--- Available data Enclosed Below ---

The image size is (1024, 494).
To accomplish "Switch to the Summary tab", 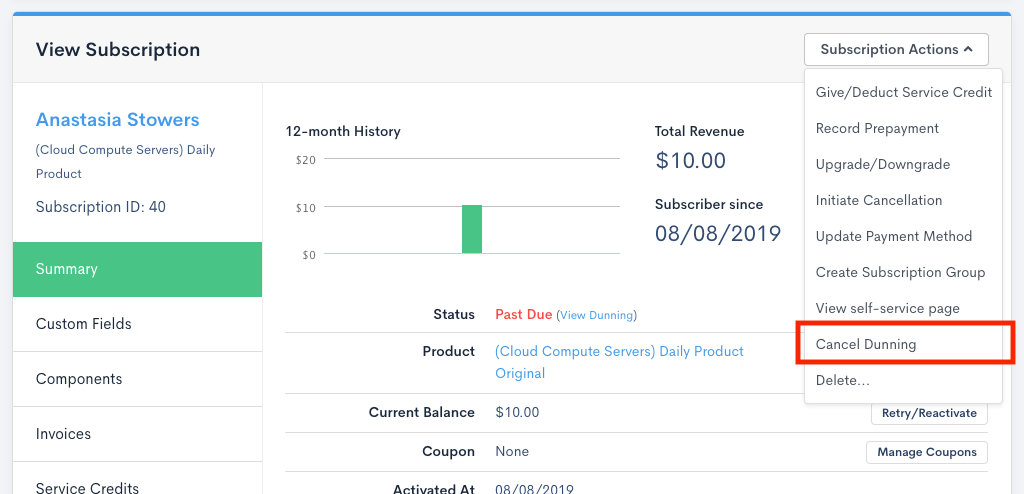I will [137, 269].
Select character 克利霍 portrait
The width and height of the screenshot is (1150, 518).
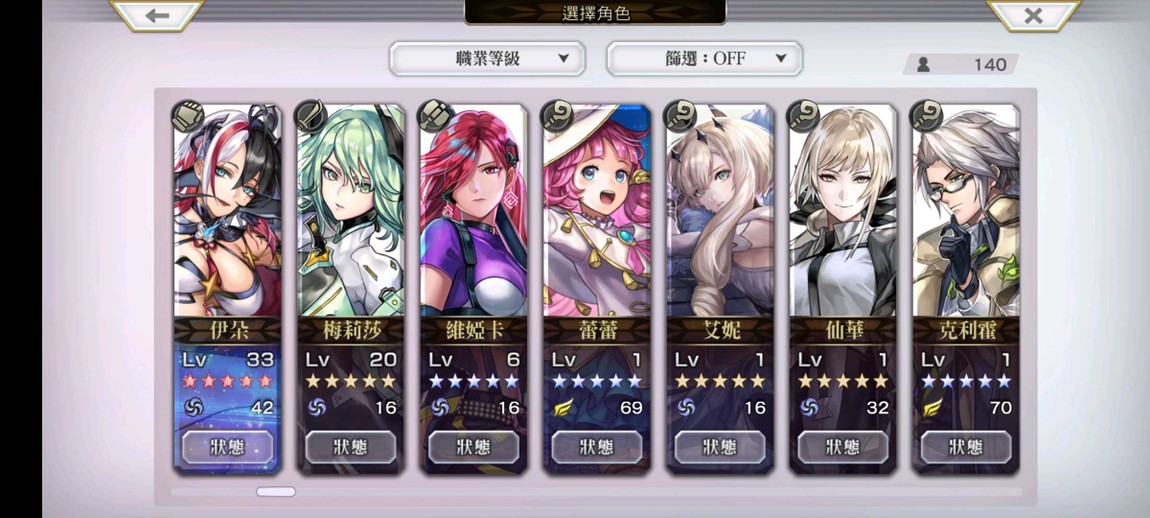967,211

--- End of Enclosed Available data ---

Which lines run from the one containing "Select character 克利霍 portrait" to the end of the data above? Set down those lines exactly, and only those, without any pictures.

Select character 克利霍 portrait
The width and height of the screenshot is (1150, 518).
967,211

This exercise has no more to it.